Half-close didn't cover all use cases.
Implies TCP reset packages "jump" the queue.
Action: Check Tomcat's close behaviour
Response sources
pre-fetch - new document
pre-load - resource in document
Need to be aware of browser behaviour for push. See links in day2 notes for additional reading.
No action required from us at this point.
Early hints
103 status code
RFC 8297
Implementation would require Tomcat changes.
No action required from us at this point.
Additional notes
HTTP/2 Priority
Includes the browser's view of prioritisation.
Audio and video add a time factor that isn't currently taken into account.
Action: Test Tomcat with the prioritisation test page
The larger the send buffer, the harder it is to do prioritisation.
Action: Review Tomcat's buffering. Committed buffers make (re-)prioritisation harder.
QUIC & HTTP/3
Consensus among those I spoke to was that Tomcat should wait as things are still in flux. It may be possible to use an external QUIC implementation (like we do OpenSSL).
Action: Investigate TCP fast open. Can Tomcat make use of it? What is involved?
Action: Investigate TLS 1.3 early data. Can Tomcat make use of it? What is involved?
Alt-Src
Discussions continue about different channels for passing this to clients.

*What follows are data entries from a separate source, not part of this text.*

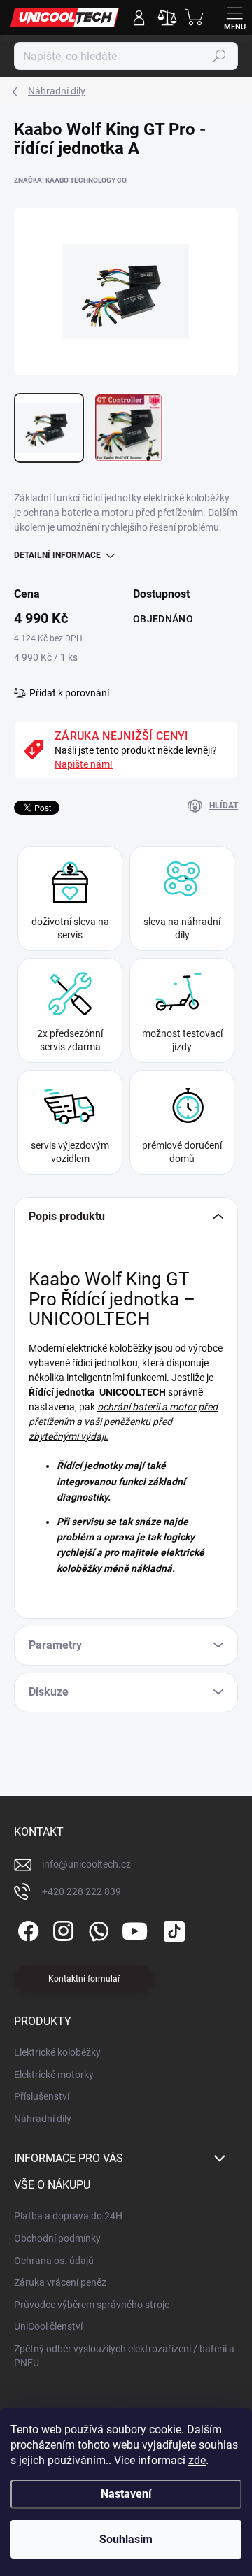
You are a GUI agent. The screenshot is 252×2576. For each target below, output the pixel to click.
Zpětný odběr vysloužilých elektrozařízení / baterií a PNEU (124, 2355)
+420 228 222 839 (81, 1891)
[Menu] (234, 17)
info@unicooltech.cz (86, 1864)
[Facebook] (26, 1929)
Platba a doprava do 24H (68, 2215)
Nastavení (126, 2493)
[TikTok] (172, 1929)
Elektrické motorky (54, 2074)
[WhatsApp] (96, 1929)
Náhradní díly (42, 2118)
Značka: (71, 180)
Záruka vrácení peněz (60, 2282)
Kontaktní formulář (84, 1979)
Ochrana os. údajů (54, 2260)
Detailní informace (57, 555)
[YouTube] (134, 1929)
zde (197, 2460)
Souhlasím (126, 2539)
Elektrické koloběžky (57, 2052)
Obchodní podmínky (57, 2238)
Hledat (219, 56)
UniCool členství (48, 2326)
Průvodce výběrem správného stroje (91, 2304)
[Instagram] (61, 1929)
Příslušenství (41, 2096)
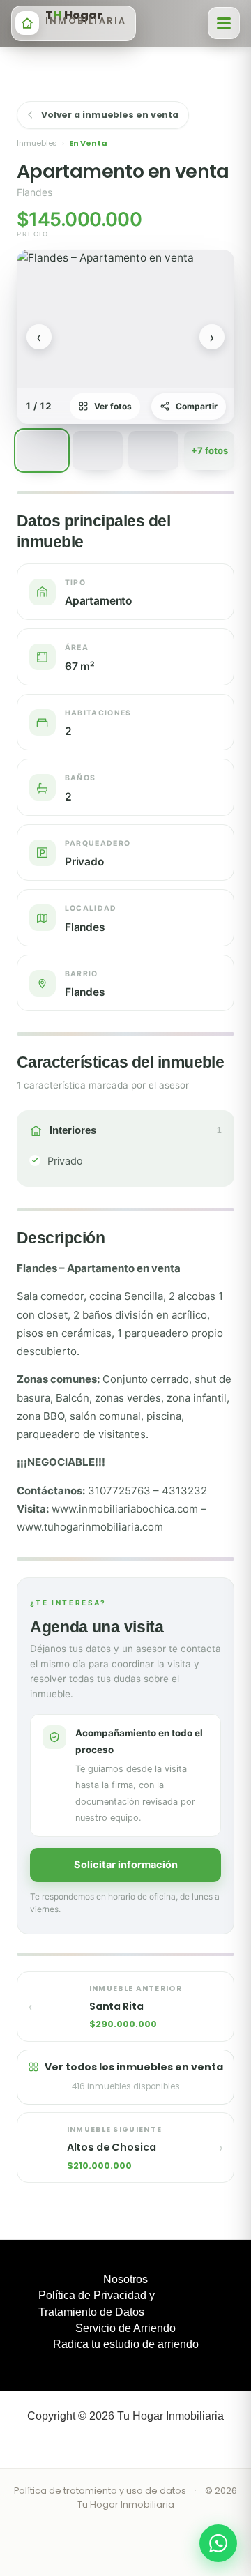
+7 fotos (209, 450)
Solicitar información (126, 1864)
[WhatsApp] (218, 2543)
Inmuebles (37, 143)
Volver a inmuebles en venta (109, 115)
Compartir (197, 406)
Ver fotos (113, 406)
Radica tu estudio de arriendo (126, 2344)
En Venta (88, 143)
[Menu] (224, 23)
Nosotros (125, 2279)
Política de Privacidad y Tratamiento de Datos (96, 2303)
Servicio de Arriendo (125, 2328)
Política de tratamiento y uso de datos (100, 2491)
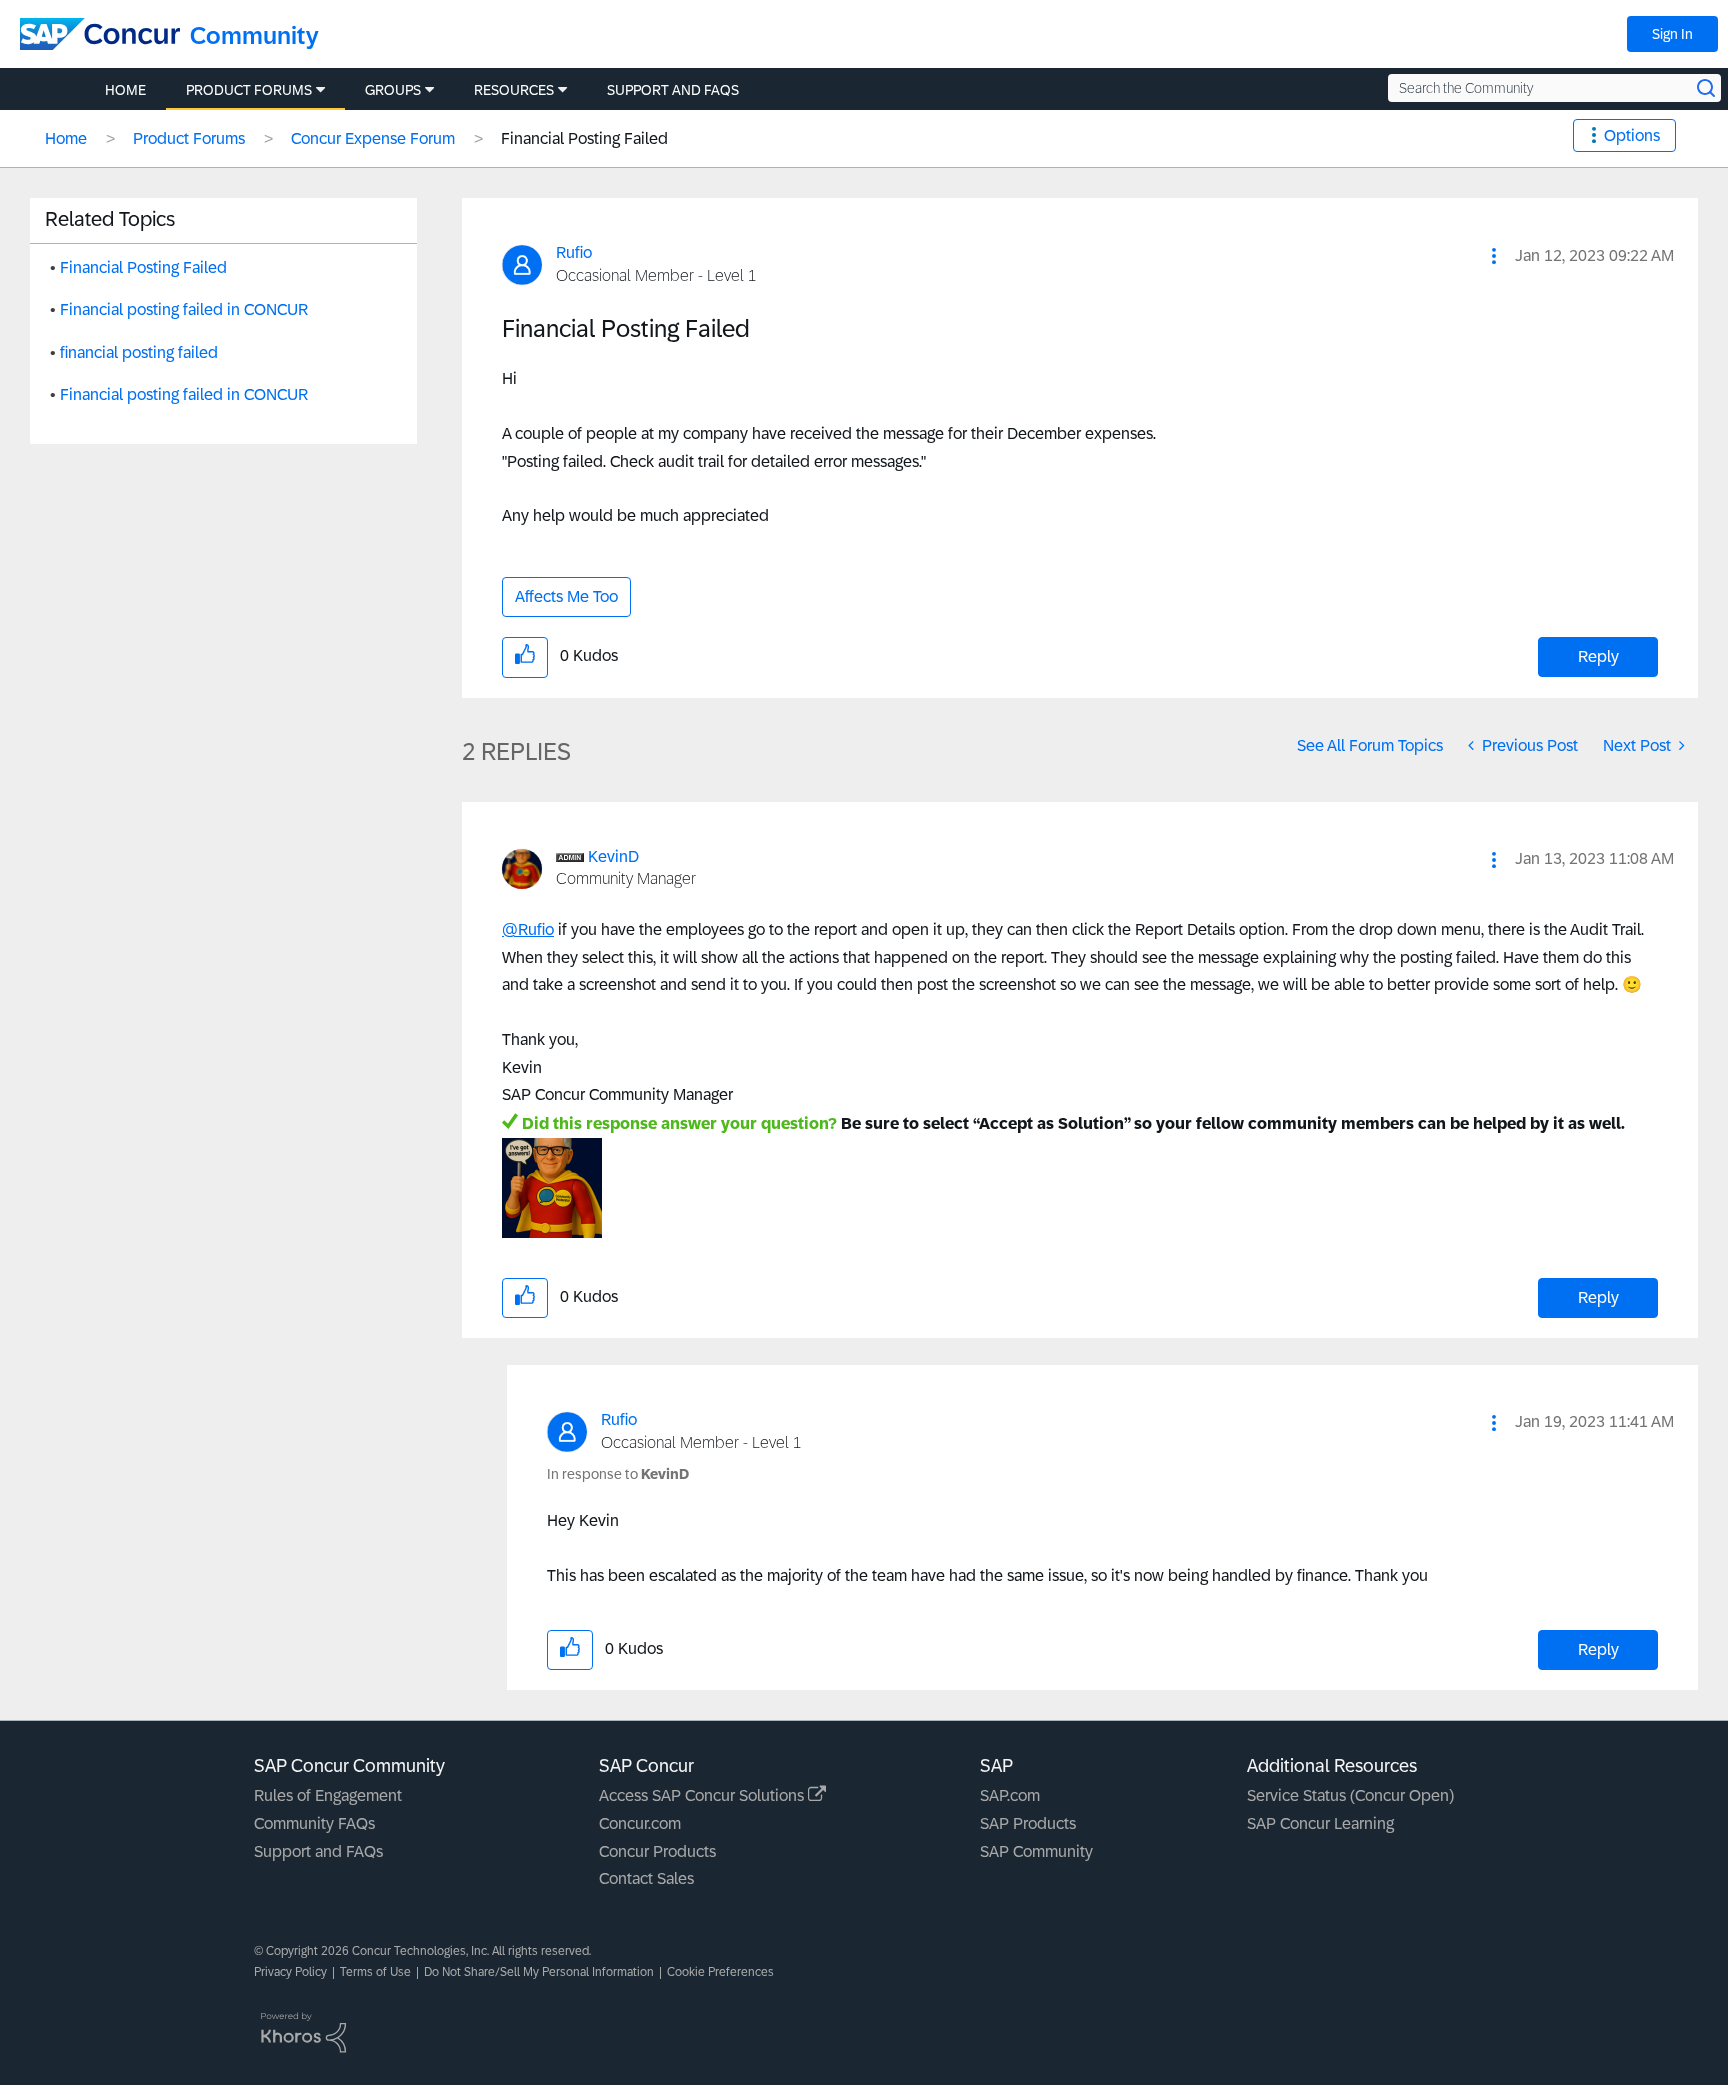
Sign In (1672, 34)
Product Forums (189, 138)
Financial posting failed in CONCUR (184, 309)
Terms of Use (375, 1972)
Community (254, 35)
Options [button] (1632, 135)
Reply (1598, 656)
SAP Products (1028, 1823)
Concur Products (657, 1851)
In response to (618, 1474)
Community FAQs (314, 1823)
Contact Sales (646, 1878)
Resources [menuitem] (514, 90)
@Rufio (528, 929)
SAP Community (1036, 1851)
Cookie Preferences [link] (720, 1972)
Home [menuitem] (125, 90)
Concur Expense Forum (373, 138)
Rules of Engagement (328, 1795)
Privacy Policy (290, 1972)
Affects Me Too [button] (566, 596)
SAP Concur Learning (1320, 1823)
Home (66, 138)
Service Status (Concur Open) (1350, 1795)
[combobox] (1554, 88)
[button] (1494, 256)
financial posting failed (139, 352)
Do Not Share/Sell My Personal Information (539, 1972)
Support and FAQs (318, 1851)
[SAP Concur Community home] (100, 34)
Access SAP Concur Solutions (703, 1795)
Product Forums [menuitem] (249, 90)
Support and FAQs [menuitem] (673, 90)
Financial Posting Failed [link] (584, 138)
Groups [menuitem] (393, 90)
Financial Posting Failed (143, 267)
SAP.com (1010, 1795)
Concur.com (640, 1823)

It will be needed to HTTP/3.
No action needed until we start HTTP/3 implementation.
2 Comments
Remy Maucherat
Thanks a lot for this info ! About one of the first issues, prioritization doesn't look very good to me. IMO it's not a problem of buffering or anything, but execution. Even though I didn't test, we obviously don't have the capabilities (and most likely, we will "never" have it either) to execute a Servlet request with a (much) higher thread priority, and that's the main problem right there.
Mark Thomas
Prioritisation is important if there are a) lots of parallel requests and b) relatively small window sizes. The question then becomes does the server respond to changes in priority and start sending the bytes for the requests the client has prioritised? Buffering comes into on the basis that once the bytes are 'committed' (exactly what that means depends on implementation) then those committed bytes can't be re-ordered.